R-CNN, introduced by Ross Girshick et al. in 2014, marked a significant milestone in the evolution of object detection frameworks, setting the stage for its successors, Fast R-CNN and Faster R-CNN. These models epitomize the two-stage approach to object detection.
Before R-CNN, object detection depended on hand-crafted features and exhaustive sliding window searches, which were both computationally heavy and less accurate. R-CNN revolutionized the field by introducing Convolutional Neural Networks, allowing automatic learning of rich, hierarchical features from large datasets. By using region proposals to focus on likely object areas, R-CNN enhanced both efficiency and precision in detection. This innovative integration of deep learning with selective region processing overcame the limitations of traditional methods, paving the way for more advanced and scalable object detection frameworks.
In Inference, R-CNN starts by generating region proposals—specific areas in the image that are likely to contain objects, using a rule-based approach. Each proposed region is then independently processed by a neural network to extract features. Subsequently, another machine learning model uses these features to determine whether each region contains an object.
Region proposal is the initial stage in the R-CNN architecture, where a rule-based algorithm called selective search is applied to an image to propose around 2000 candidate boxes that are likely to contain objects. These proposed boxes identify potential object locations but do not determine the object's class or guarantee exact positional accuracy. Fast R-CNN and Faster R-CNN advance this by applying a neural network to streamline the region proposal process, improving efficiency and accuracy.
The output from the selective search consists of candidate boxes described by a 4-tuple $[x, y, w, h]$, representing the box's coordinates and size: $x$ and $y$ are the starting point, usually top-left, while $w$ and $h$ are its width and height. These outputs are in an unordered sequence, meaning the boxes are not sorted by size, position, or likelihood of containing a significant object, and require further processing to organize them for tasks like matching with ground truth labels.
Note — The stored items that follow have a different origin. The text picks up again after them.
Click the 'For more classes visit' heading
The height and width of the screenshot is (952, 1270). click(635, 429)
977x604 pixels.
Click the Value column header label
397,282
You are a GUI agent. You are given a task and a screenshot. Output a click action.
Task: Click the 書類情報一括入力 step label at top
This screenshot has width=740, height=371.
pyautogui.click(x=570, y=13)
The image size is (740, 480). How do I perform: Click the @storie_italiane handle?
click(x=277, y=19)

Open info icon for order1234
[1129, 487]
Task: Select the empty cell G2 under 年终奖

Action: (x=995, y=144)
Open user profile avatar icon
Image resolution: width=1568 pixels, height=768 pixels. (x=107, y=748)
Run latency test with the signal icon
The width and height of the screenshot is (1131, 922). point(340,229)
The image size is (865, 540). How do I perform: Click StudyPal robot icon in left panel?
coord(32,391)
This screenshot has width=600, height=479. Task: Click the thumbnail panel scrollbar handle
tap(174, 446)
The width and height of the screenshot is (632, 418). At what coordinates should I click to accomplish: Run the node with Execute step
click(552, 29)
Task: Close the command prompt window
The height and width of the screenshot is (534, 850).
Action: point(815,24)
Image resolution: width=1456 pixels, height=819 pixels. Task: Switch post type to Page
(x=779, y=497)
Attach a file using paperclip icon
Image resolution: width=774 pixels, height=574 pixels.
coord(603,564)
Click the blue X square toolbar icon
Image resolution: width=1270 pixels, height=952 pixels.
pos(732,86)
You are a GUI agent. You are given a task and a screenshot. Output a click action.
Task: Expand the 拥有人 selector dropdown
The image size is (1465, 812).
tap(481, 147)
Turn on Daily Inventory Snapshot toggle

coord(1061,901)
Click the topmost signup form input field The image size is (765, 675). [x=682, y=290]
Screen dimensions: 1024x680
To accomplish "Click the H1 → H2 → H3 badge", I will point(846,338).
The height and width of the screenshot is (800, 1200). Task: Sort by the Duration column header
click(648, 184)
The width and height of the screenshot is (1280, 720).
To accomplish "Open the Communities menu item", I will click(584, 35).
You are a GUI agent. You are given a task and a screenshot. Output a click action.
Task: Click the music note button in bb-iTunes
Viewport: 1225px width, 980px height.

R-CNN is not an end-to-end neural network but a hybrid of different mathods. However, the majority of its rule-based algorithms and traditional machine learning models can be replaced with neural networks for enhanced performance.
Note: All images utilize the same feature extraction model, as well as the SVM and regressor because this ensures consistent processing across different inputs. This uniformity is crucial for maintaining the accuracy and reliability of the object detection system. By using standardized models, the system can efficiently generalize from one image to another, optimizing both the detection and localization tasks across varied datasets.
We must now address the issue concerning the loss function that was previously mentioned. Suppose an algorithm generates 2000 candidate boxes, but there are only $Q$ ground truth boxes available. The challenge is to effectively associate these candidate boxes with the correct labels.
R-CNN resolves this imbalance by employing the Intersection over Union (IoU) metric. This metric is used to evaluate each candidate box and assign it either a corresponding ground truth label or none, indicating the box does not detect any object. This approach ensures that each candidate box is accurately labeled, managing the disproportion between the numerous proposed candidate boxes and the limited number of ground truth labels effectively.